Black Men Win Vote, But Promise Undelivered

Anthony was arrested 50 years after African American men had been granted the 15th Amendment’s promise of the vote, following the Civil War and Emancipation Proclamation.

In 1870, the 15th Amendment had stated: [the] “right of citizens of the United States to vote shall not be denied or abridged by the United States or by any state on account of race, color, or previous condition of servitude.”

But, as the Library of Congress documents thoroughly, it would take another 100 years before that promise was actually delivered upon.

Jim Crow Stole Black Votes

Throughout the South, by the 1890s, Jim Crow laws strangled Black men’s right to vote. A quiet “gentleman’s agreement” was reached by Southern politicians and their Northern allies to look the other way to ignore systematic measures to withhold the vote from Black men in the South.

Murderous domestic terrorism was also waged by White Klansmen to suppress Black entrepreneurs and Black farmers and to extinguish efforts to exercise their right to vote.

It took the civil rights movement of the 1950s through the 1970s, with the deaths of Martin Luther King Jr. and many others, to finally win the right of Blacks to really vote in the south.

What Do 100 More Years Mean?

Through that same Jim Crow era, women marching for the vote throughout the U.S. were beaten, imprisoned and tortured to give up their campaign. Nevertheless, they persisted.

This month marks the 100th anniversary of two victories for women’s right to vote in the U.S.: August 19, 1919—the day Tennessee became the final state to ratify the 19th Amendment; and August 28, 1919—the day the U.S. Congress formally adopted the amendment as law: “The right of citizens of the United States to vote shall not be denied or abridged by the United States or by any State on account of sex.”

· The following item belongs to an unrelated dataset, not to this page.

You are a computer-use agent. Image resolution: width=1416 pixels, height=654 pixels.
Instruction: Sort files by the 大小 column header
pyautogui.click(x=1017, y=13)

But tactics to purge voter rolls and to suppress the vote through intimidation and dirty tricks are still alive and well in American politics today.

Attack on the U.S. Postal Service

The irony is that the centennial of Americans’ passion to exercise their right to vote is occurring in the same week that Congress is calling on President Trump and Postmaster General Louis DeJoy to reverse their nationwide voter suppression tactics to undermine America’s oldest institution­, the U.S. Postal Service, which is older than the U.S. Constitution itself.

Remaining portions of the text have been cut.